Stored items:
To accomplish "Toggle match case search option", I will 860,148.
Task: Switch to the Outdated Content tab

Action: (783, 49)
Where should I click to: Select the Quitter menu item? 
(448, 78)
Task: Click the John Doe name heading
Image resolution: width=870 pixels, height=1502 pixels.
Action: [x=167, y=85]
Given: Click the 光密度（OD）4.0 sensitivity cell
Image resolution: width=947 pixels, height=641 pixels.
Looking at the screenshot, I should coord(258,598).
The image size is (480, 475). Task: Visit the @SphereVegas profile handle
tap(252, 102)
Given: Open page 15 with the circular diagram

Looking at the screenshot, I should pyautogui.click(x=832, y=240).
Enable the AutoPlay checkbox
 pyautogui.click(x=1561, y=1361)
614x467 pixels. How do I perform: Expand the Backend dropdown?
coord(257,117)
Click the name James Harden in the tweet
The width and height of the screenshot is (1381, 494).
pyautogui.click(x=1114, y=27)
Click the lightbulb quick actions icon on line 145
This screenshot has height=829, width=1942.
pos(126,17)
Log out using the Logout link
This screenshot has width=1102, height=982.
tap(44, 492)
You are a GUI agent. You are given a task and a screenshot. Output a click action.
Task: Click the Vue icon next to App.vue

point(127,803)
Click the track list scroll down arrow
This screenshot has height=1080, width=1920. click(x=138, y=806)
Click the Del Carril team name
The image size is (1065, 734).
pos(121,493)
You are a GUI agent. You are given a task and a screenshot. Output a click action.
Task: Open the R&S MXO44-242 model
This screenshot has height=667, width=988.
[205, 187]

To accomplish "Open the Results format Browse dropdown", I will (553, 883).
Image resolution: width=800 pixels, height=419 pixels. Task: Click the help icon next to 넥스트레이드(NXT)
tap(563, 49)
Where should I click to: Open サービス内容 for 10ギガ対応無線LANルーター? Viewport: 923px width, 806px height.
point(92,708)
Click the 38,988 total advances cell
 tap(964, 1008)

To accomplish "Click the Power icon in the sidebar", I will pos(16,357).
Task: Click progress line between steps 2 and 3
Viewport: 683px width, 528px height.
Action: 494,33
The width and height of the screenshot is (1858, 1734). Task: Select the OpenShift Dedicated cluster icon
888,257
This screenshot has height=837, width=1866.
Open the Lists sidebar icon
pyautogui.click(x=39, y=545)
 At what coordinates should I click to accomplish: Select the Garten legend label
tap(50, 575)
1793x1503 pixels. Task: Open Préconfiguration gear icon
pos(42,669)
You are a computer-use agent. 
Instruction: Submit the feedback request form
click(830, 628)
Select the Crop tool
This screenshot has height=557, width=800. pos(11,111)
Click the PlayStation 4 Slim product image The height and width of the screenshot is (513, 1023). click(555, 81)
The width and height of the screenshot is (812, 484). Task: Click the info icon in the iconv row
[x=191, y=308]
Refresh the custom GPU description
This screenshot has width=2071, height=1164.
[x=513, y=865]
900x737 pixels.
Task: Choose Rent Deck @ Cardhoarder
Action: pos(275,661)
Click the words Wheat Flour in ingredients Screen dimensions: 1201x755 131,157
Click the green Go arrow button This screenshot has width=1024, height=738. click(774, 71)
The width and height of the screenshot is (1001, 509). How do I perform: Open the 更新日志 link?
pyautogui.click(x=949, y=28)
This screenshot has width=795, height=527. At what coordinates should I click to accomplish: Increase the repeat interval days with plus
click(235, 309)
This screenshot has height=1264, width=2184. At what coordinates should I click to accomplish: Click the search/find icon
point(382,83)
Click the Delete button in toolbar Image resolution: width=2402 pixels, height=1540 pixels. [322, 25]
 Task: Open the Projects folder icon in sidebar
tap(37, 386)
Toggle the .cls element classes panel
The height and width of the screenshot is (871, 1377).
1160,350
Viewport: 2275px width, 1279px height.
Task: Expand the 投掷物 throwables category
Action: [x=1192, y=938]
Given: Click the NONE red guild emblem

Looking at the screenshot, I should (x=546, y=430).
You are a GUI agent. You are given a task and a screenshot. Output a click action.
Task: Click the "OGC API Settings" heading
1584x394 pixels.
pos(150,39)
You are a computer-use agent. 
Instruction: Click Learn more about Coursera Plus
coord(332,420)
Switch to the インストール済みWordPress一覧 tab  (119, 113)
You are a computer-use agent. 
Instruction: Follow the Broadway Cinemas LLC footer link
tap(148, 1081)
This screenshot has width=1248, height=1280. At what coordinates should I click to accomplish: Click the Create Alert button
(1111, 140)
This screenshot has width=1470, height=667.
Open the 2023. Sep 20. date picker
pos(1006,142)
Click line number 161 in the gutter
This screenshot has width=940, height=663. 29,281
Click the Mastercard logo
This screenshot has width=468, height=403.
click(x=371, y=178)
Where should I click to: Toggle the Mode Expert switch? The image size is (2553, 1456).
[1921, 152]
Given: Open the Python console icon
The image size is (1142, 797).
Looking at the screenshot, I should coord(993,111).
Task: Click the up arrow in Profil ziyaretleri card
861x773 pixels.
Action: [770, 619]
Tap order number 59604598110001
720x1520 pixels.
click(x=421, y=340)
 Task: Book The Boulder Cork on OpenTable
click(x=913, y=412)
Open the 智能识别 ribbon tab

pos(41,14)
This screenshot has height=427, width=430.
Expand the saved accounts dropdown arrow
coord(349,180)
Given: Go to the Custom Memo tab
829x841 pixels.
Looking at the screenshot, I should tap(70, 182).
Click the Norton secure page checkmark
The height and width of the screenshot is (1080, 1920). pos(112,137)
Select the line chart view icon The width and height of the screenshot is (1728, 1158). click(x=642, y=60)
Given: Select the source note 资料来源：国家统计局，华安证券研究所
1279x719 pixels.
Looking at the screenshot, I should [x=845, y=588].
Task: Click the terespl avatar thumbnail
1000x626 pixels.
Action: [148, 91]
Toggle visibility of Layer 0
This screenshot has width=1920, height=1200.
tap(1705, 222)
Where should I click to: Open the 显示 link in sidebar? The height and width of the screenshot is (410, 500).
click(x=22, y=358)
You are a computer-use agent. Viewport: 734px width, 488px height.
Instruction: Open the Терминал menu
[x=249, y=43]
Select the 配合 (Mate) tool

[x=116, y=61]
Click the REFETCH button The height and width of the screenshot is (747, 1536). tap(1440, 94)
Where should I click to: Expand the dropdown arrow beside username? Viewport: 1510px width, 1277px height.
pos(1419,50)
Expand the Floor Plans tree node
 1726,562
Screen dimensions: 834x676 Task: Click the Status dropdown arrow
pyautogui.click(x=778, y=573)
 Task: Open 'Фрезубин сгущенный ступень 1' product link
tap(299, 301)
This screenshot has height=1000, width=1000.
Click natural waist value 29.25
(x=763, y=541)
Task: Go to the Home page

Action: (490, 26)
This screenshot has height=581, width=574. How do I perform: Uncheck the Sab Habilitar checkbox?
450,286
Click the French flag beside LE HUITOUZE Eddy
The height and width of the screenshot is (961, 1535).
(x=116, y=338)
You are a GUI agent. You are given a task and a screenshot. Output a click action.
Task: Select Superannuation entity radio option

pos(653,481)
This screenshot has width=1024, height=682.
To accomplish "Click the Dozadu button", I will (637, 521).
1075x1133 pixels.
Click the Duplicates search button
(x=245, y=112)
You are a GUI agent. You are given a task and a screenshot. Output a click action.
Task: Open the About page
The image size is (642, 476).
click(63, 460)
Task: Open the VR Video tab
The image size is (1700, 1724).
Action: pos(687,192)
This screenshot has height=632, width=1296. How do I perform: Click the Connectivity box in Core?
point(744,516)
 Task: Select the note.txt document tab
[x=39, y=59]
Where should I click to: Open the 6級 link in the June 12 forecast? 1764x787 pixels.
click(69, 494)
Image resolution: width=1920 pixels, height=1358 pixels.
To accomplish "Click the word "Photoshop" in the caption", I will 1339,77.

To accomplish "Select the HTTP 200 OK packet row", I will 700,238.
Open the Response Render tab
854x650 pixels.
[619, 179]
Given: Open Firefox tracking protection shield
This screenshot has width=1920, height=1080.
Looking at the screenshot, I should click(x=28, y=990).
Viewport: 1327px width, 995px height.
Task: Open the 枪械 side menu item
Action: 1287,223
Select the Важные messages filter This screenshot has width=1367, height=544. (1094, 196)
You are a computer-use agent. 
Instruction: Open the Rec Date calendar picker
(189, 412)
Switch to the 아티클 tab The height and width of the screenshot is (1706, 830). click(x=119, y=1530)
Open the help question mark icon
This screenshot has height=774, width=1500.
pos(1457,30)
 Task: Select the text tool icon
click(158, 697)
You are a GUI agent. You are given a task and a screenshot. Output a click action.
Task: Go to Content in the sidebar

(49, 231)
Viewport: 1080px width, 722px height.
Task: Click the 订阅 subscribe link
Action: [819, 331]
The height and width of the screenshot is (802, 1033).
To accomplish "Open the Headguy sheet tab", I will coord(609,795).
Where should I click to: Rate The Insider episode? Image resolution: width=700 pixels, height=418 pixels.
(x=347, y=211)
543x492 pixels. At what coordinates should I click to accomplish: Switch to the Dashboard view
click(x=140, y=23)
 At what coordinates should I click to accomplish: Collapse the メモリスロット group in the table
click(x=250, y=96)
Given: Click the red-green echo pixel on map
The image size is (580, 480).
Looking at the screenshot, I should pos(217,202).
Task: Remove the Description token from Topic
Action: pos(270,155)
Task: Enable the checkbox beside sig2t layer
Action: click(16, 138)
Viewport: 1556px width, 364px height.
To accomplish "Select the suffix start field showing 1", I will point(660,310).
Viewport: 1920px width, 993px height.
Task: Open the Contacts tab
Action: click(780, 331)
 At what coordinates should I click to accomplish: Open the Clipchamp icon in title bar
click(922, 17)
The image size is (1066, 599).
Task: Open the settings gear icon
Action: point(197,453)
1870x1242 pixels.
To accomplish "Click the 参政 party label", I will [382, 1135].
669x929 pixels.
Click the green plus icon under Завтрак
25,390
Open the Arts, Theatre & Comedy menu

Problem
List every line of the material from its start through the line containing "pyautogui.click(x=1114, y=27)", numbered, with blank lines left out.

The solution
1. To accomplish "Toggle match case search option", I will 860,148.
2. Task: Switch to the Outdated Content tab
3. Action: (783, 49)
4. Where should I click to: Select the Quitter menu item? 
5. (448, 78)
6. Task: Click the John Doe name heading
7. Image resolution: width=870 pixels, height=1502 pixels.
8. Action: [x=167, y=85]
9. Given: Click the 光密度（OD）4.0 sensitivity cell
10. Image resolution: width=947 pixels, height=641 pixels.
11. Looking at the screenshot, I should coord(258,598).
12. The image size is (480, 475). Task: Visit the @SphereVegas profile handle
13. tap(252, 102)
14. Given: Open page 15 with the circular diagram
15. Looking at the screenshot, I should pyautogui.click(x=832, y=240).
16. Enable the AutoPlay checkbox
17.  pyautogui.click(x=1561, y=1361)
18. 614x467 pixels. How do I perform: Expand the Backend dropdown?
19. coord(257,117)
20. Click the name James Harden in the tweet
21. The width and height of the screenshot is (1381, 494).
22. pyautogui.click(x=1114, y=27)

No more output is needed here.